When algae, mussels or barnacles settle on ship hulls, this can lead to billions of euros worth of damage. To counteract this, surfaces are treated with antifouling coatings. A scientist at the Leibniz Centre for Tropical Marine Research (ZMT) has now investigated the extent to which newly developed antifouling coatings could be used to curb algal growth, which often affects coral larvae as they settle and develop. The results of the study were published in the journal Scientific Reports.
Tropical coral reefs are under increasing pressure from ocean warming and acidification, marine pollution, dynamite fishing and other human activities in coastal areas. For reefs to recover and become more resilient, stony coral reproduction and the dispersal and settlement of their larvae must succeed.
In the process, the larvae are exposed to several dangers: they have predators such as fish and brittle stars, stirred-up marine sediment prevents their settlement, or algae dispute suitable settlement sites. In the battle with coral larvae for space and light, algae have a particular advantage in coastal areas polluted by sewage or discharged nutrients from agriculture, as they thrive in such conditions.
The problem of algae, but also mussels or barnacles, attaching themselves to surfaces is well known from maritime shipping. To counteract this so-called biofouling, ships’ hulls are treated with antifouling coatings. These coatings usually contain biocidal agents designed to prevent fouling.

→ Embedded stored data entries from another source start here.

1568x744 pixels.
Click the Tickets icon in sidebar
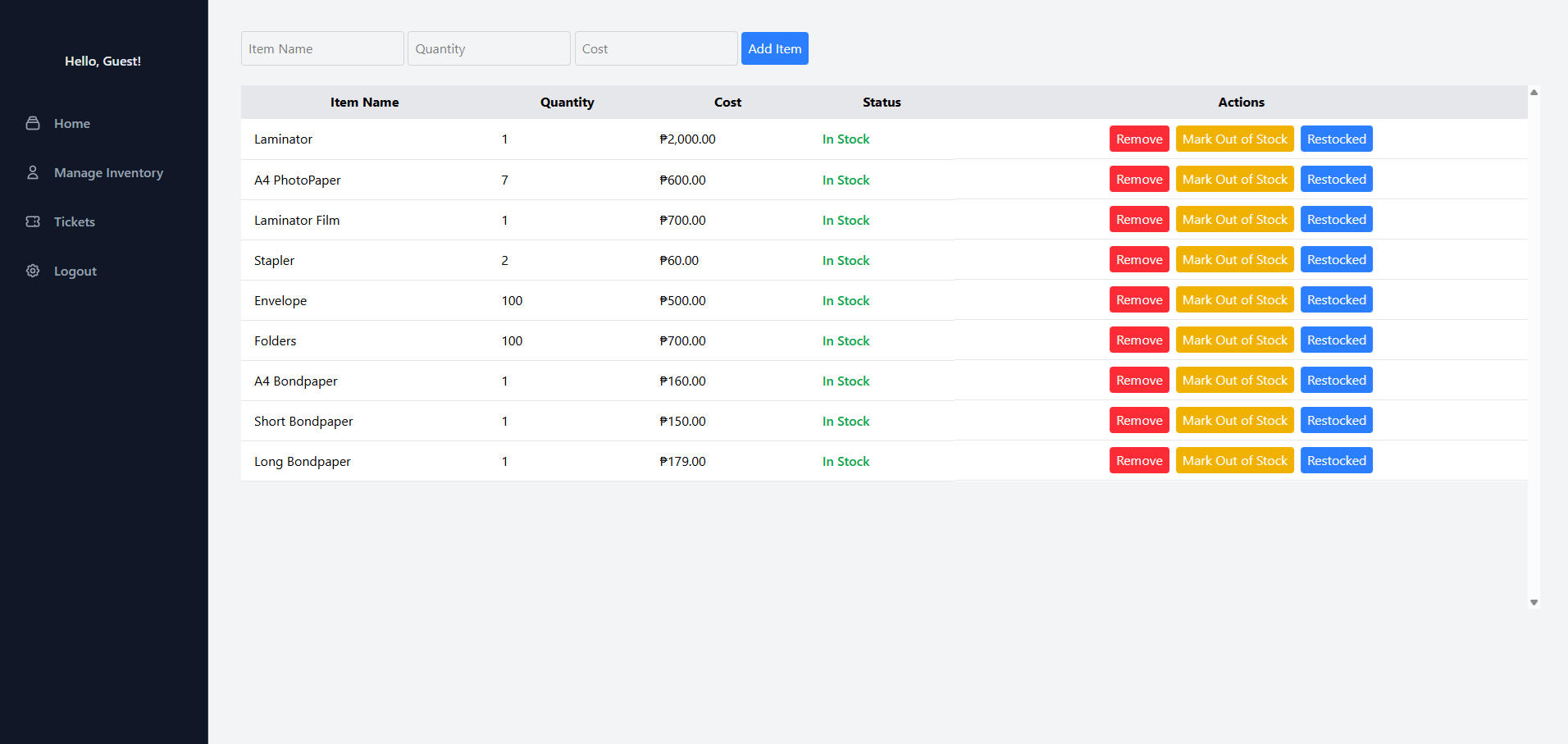[33, 221]
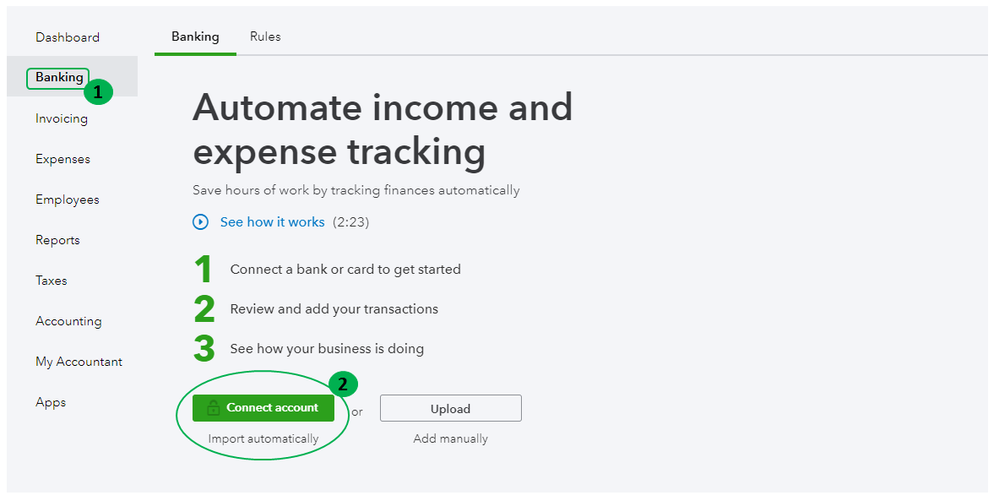
Task: Click the lock icon on Connect account
Action: [213, 408]
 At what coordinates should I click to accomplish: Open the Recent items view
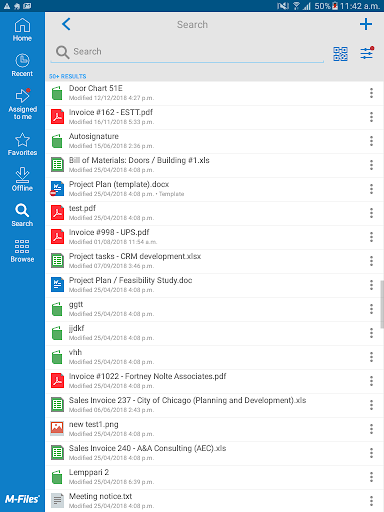tap(22, 65)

Could such coatings also create better conditions for coral larvae to settle? Marine biologist Lisa Röpke at the ZMT investigated this question. “Our goal was to find a coating that would reduce algal growth on a suitable settlement site but not affect the larvae,” she said.
For the study, Röpke coated various carrier plates, such as those used to maintain small coral colonies in marine aquariums and in reef restoration projects, with three antifouling coatings. These were newly developed and tested for the first time in the study and are potentially more environmentally friendly than previous agents.

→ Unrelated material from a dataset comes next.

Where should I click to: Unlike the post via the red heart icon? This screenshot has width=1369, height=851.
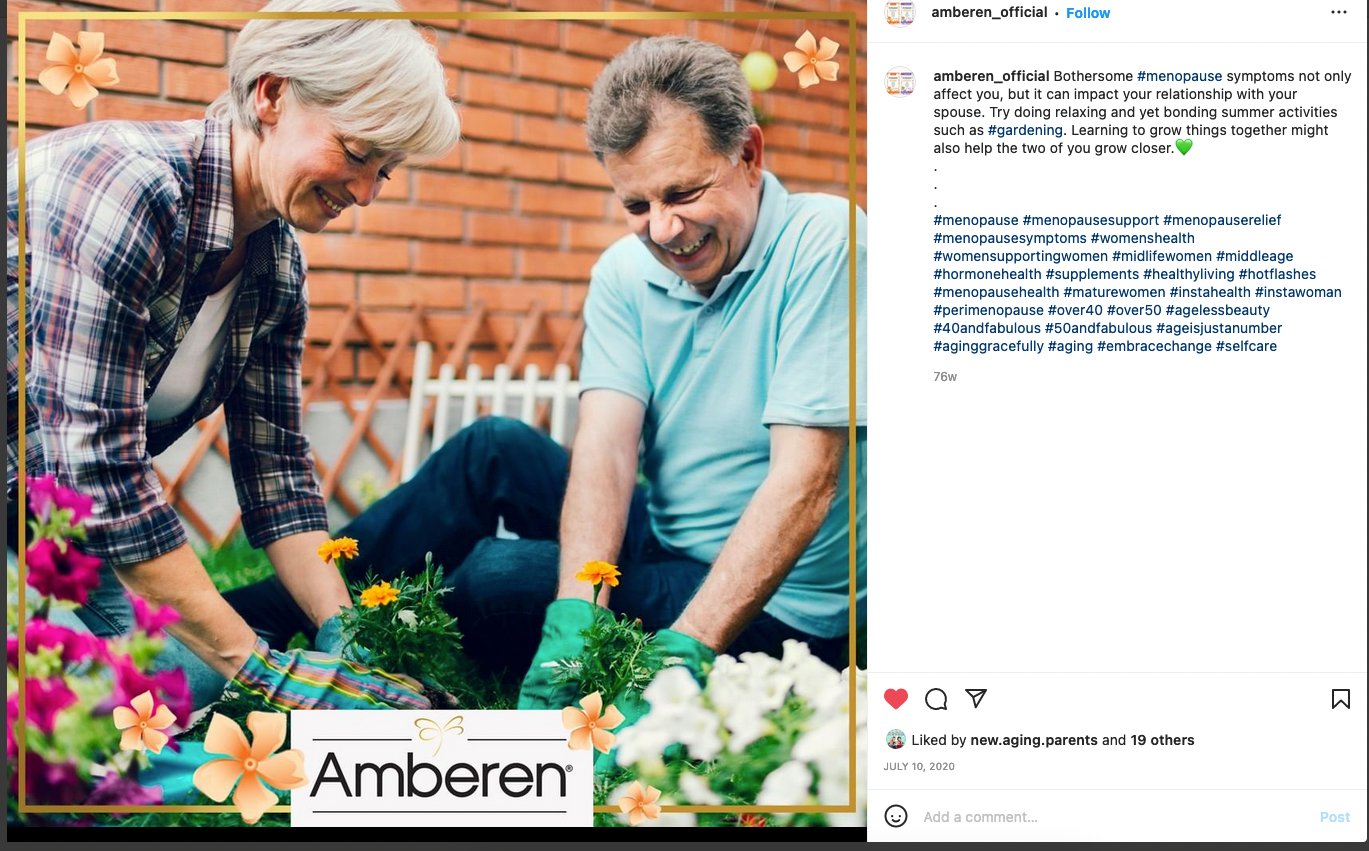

One of the coatings contained the biocide DCOIT (Dichlorooctylisothiazolinone), and another consisted of cerium dioxide nanoparticles. These can curb bacterial growth on substrates, which has a major impact on whether algae settle in a place. The third coating was a silicone coating that prevents fouling organisms from settling due to its smooth and water-repellent surface.

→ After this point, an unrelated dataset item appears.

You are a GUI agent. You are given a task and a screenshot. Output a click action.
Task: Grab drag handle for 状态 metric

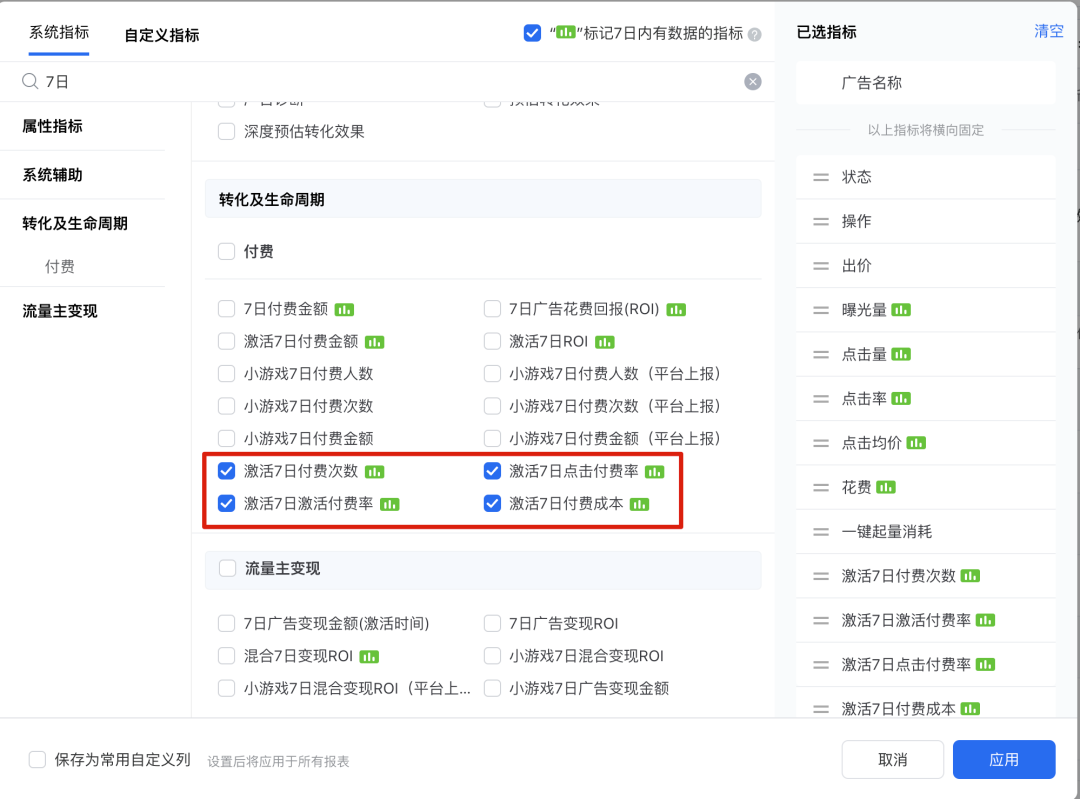coord(821,177)
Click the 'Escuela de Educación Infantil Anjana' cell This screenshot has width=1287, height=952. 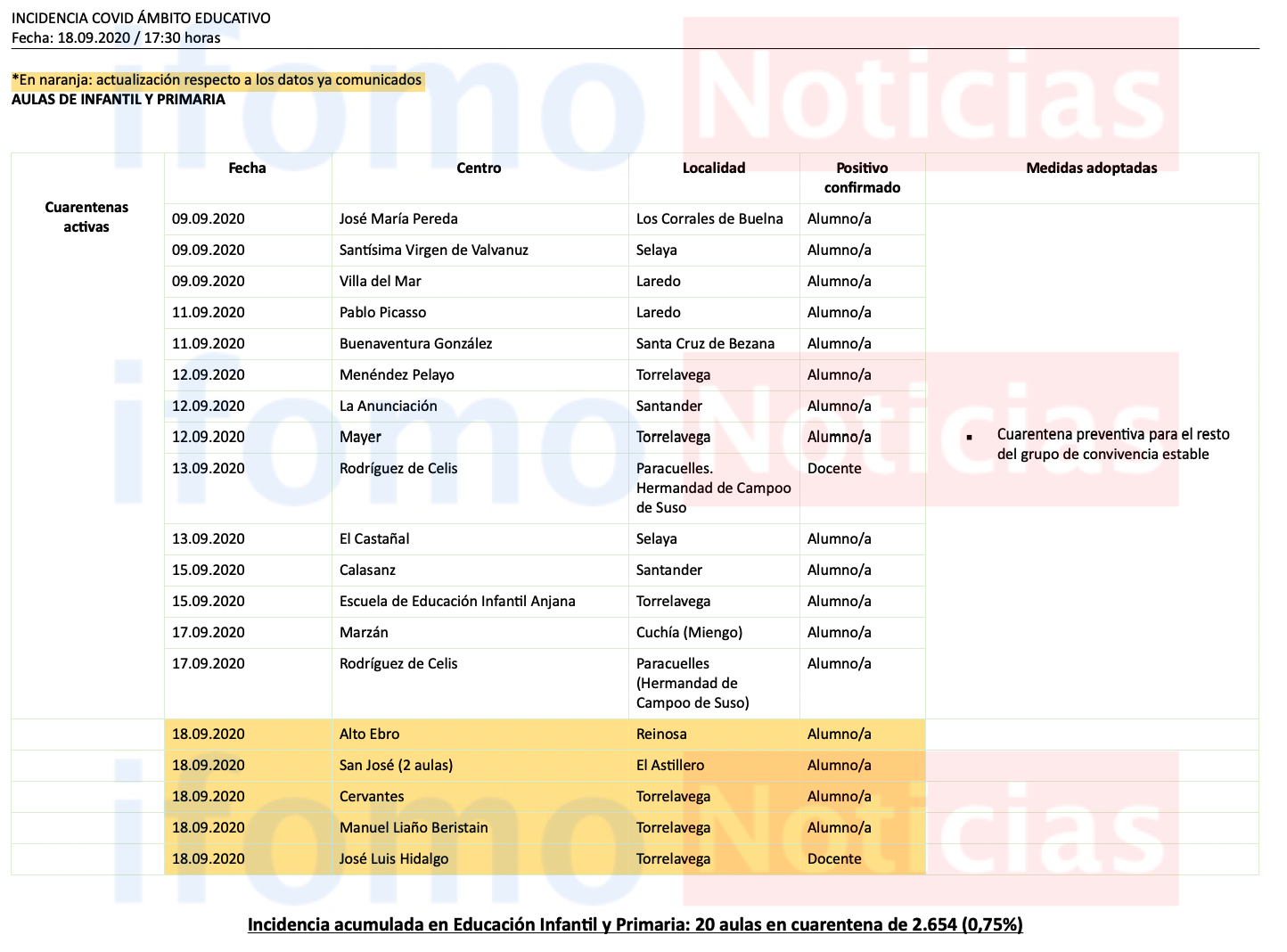pyautogui.click(x=457, y=601)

Röpke placed the coated plates in aquariums with coralline, green and brown algae. After five weeks, the plates were transferred to jars and coral larvae of the genus Acropora were added. Twenty-four hours later, Lisa Röpke examined how many larvae had settled on the carriers.
“We found that both the silicone and DCOIT coatings effectively reduced algal growth on the carriers. What was particularly exciting, however, was that the coatings did not negatively affect the settlement behaviour of the coral larvae,” Lisa Röpke reports. “It is possible that this method could be used to design surfaces in reefs that keep algal growth in check and thus give the corals a head start in their development. For reefs, this would be an important help, especially since a large proportion of stony corals usually spawn only once a year.”
The use of coated surfaces for the settlement of coral larvae—in addition to other methods—could still preserve one or the other reef area as a refuge from which dying reef areas could be repopulated, the researcher hopes.
Still, she says, caution is advised. “At the moment, there are no reliable antifouling paints on the market which are sustainable and non-toxic. Effective coatings only harmful to fouling organisms could be a sustainable alternative to toxic antifouling paints,” Röpke said. However, concerning the new antifouling coatings in her study, their effect on larvae of other corals and also on other reef organisms still needs to be investigated, she said.